◆ Directions for this task ◆
Would you please print the data a second time, exactly as it stands?

### Input for this task

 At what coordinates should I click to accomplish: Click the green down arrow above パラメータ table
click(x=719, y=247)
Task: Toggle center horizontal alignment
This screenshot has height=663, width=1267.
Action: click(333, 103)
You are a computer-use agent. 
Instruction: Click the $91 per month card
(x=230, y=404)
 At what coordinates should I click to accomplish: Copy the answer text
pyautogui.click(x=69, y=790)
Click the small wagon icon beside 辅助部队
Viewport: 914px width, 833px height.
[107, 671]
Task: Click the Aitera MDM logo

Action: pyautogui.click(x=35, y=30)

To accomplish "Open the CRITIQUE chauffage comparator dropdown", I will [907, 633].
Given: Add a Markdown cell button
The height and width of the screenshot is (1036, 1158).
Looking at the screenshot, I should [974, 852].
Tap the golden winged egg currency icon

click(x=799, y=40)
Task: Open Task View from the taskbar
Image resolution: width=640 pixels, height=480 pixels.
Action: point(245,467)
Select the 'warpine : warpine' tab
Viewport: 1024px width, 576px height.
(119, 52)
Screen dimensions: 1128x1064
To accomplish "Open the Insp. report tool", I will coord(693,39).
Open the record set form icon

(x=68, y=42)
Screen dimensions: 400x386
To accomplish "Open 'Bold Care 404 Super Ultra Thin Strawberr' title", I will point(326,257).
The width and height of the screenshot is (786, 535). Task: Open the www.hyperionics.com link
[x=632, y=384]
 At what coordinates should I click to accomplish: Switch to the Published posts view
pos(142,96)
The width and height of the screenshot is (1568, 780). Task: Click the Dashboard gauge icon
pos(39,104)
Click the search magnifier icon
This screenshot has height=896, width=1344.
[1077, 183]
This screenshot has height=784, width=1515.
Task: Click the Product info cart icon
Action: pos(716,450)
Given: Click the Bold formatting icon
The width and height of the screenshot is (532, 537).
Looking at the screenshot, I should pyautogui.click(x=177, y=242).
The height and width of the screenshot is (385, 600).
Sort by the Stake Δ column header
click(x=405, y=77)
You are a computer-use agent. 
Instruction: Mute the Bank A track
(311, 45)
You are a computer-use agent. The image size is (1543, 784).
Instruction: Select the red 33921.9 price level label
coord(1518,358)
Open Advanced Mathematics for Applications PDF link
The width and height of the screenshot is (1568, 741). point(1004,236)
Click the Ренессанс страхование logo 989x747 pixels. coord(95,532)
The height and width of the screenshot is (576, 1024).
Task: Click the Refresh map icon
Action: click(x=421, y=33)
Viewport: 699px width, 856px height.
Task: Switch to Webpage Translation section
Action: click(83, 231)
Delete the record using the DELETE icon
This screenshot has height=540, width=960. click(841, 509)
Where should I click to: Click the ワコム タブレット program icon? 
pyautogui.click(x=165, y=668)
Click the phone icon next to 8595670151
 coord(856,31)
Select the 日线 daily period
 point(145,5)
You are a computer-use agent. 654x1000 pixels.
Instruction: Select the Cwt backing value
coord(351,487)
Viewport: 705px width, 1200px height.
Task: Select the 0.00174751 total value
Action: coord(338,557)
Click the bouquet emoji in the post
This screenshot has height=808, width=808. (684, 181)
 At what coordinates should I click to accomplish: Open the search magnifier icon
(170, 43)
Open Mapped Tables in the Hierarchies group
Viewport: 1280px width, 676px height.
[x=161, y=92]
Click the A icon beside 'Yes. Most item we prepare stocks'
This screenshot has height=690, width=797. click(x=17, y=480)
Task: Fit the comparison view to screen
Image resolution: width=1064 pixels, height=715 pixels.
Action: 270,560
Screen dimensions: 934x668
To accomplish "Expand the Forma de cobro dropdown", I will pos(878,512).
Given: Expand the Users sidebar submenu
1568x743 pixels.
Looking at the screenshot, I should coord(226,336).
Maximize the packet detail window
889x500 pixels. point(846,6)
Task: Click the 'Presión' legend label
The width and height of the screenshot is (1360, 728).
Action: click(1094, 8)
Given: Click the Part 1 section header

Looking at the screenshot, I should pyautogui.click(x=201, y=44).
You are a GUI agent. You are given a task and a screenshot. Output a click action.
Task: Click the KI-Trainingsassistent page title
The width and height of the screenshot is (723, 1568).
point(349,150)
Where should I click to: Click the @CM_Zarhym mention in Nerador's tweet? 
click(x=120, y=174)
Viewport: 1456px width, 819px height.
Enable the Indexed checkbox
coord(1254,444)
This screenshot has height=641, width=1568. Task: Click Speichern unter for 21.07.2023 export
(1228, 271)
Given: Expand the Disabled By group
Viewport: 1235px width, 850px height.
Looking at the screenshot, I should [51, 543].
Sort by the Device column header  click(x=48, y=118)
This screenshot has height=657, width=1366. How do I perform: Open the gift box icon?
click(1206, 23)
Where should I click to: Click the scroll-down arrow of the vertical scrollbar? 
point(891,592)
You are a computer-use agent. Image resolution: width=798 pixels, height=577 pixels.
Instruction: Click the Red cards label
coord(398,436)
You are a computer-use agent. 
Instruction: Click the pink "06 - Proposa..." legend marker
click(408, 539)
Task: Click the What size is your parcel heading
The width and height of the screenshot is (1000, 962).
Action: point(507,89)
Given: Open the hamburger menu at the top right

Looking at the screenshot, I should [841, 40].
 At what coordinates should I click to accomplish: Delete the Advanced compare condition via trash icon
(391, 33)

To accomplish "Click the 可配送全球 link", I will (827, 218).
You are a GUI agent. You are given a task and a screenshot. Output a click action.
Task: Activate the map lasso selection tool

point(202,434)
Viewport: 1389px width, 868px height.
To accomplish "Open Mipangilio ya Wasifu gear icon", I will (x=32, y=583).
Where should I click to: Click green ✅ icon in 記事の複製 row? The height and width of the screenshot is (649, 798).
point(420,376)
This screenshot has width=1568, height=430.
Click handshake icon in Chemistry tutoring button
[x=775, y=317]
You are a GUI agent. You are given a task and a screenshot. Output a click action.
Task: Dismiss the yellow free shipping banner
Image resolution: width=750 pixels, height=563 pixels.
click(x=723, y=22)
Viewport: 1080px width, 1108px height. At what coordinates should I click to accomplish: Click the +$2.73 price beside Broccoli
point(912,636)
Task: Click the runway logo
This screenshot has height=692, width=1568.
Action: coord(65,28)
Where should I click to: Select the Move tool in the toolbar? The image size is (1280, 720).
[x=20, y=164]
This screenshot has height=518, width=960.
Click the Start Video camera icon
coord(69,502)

######

◆ Your response ◆
 At what coordinates should I click to accomplish: Click the green down arrow above パラメータ table
click(x=719, y=247)
Task: Toggle center horizontal alignment
This screenshot has height=663, width=1267.
Action: click(333, 103)
You are a computer-use agent. 
Instruction: Click the $91 per month card
(x=230, y=404)
 At what coordinates should I click to accomplish: Copy the answer text
pyautogui.click(x=69, y=790)
Click the small wagon icon beside 辅助部队
Viewport: 914px width, 833px height.
[107, 671]
Task: Click the Aitera MDM logo

Action: pyautogui.click(x=35, y=30)

To accomplish "Open the CRITIQUE chauffage comparator dropdown", I will [907, 633].
Given: Add a Markdown cell button
The height and width of the screenshot is (1036, 1158).
Looking at the screenshot, I should [974, 852].
Tap the golden winged egg currency icon

click(x=799, y=40)
Task: Open Task View from the taskbar
Image resolution: width=640 pixels, height=480 pixels.
Action: point(245,467)
Select the 'warpine : warpine' tab
Viewport: 1024px width, 576px height.
(119, 52)
Screen dimensions: 1128x1064
To accomplish "Open the Insp. report tool", I will coord(693,39).
Open the record set form icon

(x=68, y=42)
Screen dimensions: 400x386
To accomplish "Open 'Bold Care 404 Super Ultra Thin Strawberr' title", I will point(326,257).
The width and height of the screenshot is (786, 535). Task: Open the www.hyperionics.com link
[x=632, y=384]
 At what coordinates should I click to accomplish: Switch to the Published posts view
pos(142,96)
The width and height of the screenshot is (1568, 780). Task: Click the Dashboard gauge icon
pos(39,104)
Click the search magnifier icon
This screenshot has height=896, width=1344.
[1077, 183]
This screenshot has height=784, width=1515.
Task: Click the Product info cart icon
Action: pos(716,450)
Given: Click the Bold formatting icon
The width and height of the screenshot is (532, 537).
Looking at the screenshot, I should pyautogui.click(x=177, y=242).
The height and width of the screenshot is (385, 600).
Sort by the Stake Δ column header
click(x=405, y=77)
You are a computer-use agent. 
Instruction: Mute the Bank A track
(311, 45)
You are a computer-use agent. The image size is (1543, 784).
Instruction: Select the red 33921.9 price level label
coord(1518,358)
Open Advanced Mathematics for Applications PDF link
The width and height of the screenshot is (1568, 741). point(1004,236)
Click the Ренессанс страхование logo 989x747 pixels. coord(95,532)
The height and width of the screenshot is (576, 1024).
Task: Click the Refresh map icon
Action: click(x=421, y=33)
Viewport: 699px width, 856px height.
Task: Switch to Webpage Translation section
Action: click(83, 231)
Delete the record using the DELETE icon
This screenshot has height=540, width=960. click(841, 509)
Where should I click to: Click the ワコム タブレット program icon? 
pyautogui.click(x=165, y=668)
Click the phone icon next to 8595670151
 coord(856,31)
Select the 日线 daily period
 point(145,5)
You are a computer-use agent. 654x1000 pixels.
Instruction: Select the Cwt backing value
coord(351,487)
Viewport: 705px width, 1200px height.
Task: Select the 0.00174751 total value
Action: coord(338,557)
Click the bouquet emoji in the post
This screenshot has height=808, width=808. (684, 181)
 At what coordinates should I click to accomplish: Open the search magnifier icon
(170, 43)
Open Mapped Tables in the Hierarchies group
Viewport: 1280px width, 676px height.
[x=161, y=92]
Click the A icon beside 'Yes. Most item we prepare stocks'
This screenshot has height=690, width=797. click(x=17, y=480)
Task: Fit the comparison view to screen
Image resolution: width=1064 pixels, height=715 pixels.
Action: 270,560
Screen dimensions: 934x668
To accomplish "Expand the Forma de cobro dropdown", I will pos(878,512).
Given: Expand the Users sidebar submenu
1568x743 pixels.
Looking at the screenshot, I should coord(226,336).
Maximize the packet detail window
889x500 pixels. point(846,6)
Task: Click the 'Presión' legend label
The width and height of the screenshot is (1360, 728).
Action: click(1094, 8)
Given: Click the Part 1 section header

Looking at the screenshot, I should pyautogui.click(x=201, y=44).
You are a GUI agent. You are given a task and a screenshot. Output a click action.
Task: Click the KI-Trainingsassistent page title
The width and height of the screenshot is (723, 1568).
point(349,150)
Where should I click to: Click the @CM_Zarhym mention in Nerador's tweet? 
click(x=120, y=174)
Viewport: 1456px width, 819px height.
Enable the Indexed checkbox
coord(1254,444)
This screenshot has height=641, width=1568. Task: Click Speichern unter for 21.07.2023 export
(1228, 271)
Given: Expand the Disabled By group
Viewport: 1235px width, 850px height.
Looking at the screenshot, I should [51, 543].
Sort by the Device column header  click(x=48, y=118)
This screenshot has height=657, width=1366. How do I perform: Open the gift box icon?
click(1206, 23)
Where should I click to: Click the scroll-down arrow of the vertical scrollbar? 
point(891,592)
You are a computer-use agent. Image resolution: width=798 pixels, height=577 pixels.
Instruction: Click the Red cards label
coord(398,436)
You are a computer-use agent. 
Instruction: Click the pink "06 - Proposa..." legend marker
click(408, 539)
Task: Click the What size is your parcel heading
The width and height of the screenshot is (1000, 962).
Action: point(507,89)
Given: Open the hamburger menu at the top right

Looking at the screenshot, I should [841, 40].
 At what coordinates should I click to accomplish: Delete the Advanced compare condition via trash icon
(391, 33)

To accomplish "Click the 可配送全球 link", I will (827, 218).
You are a GUI agent. You are given a task and a screenshot. Output a click action.
Task: Activate the map lasso selection tool

point(202,434)
Viewport: 1389px width, 868px height.
To accomplish "Open Mipangilio ya Wasifu gear icon", I will (x=32, y=583).
Where should I click to: Click green ✅ icon in 記事の複製 row? The height and width of the screenshot is (649, 798).
point(420,376)
This screenshot has width=1568, height=430.
Click handshake icon in Chemistry tutoring button
[x=775, y=317]
You are a GUI agent. You are given a task and a screenshot. Output a click action.
Task: Dismiss the yellow free shipping banner
Image resolution: width=750 pixels, height=563 pixels.
click(x=723, y=22)
Viewport: 1080px width, 1108px height. At what coordinates should I click to accomplish: Click the +$2.73 price beside Broccoli
point(912,636)
Task: Click the runway logo
This screenshot has height=692, width=1568.
Action: coord(65,28)
Where should I click to: Select the Move tool in the toolbar? The image size is (1280, 720).
[x=20, y=164]
This screenshot has height=518, width=960.
Click the Start Video camera icon
coord(69,502)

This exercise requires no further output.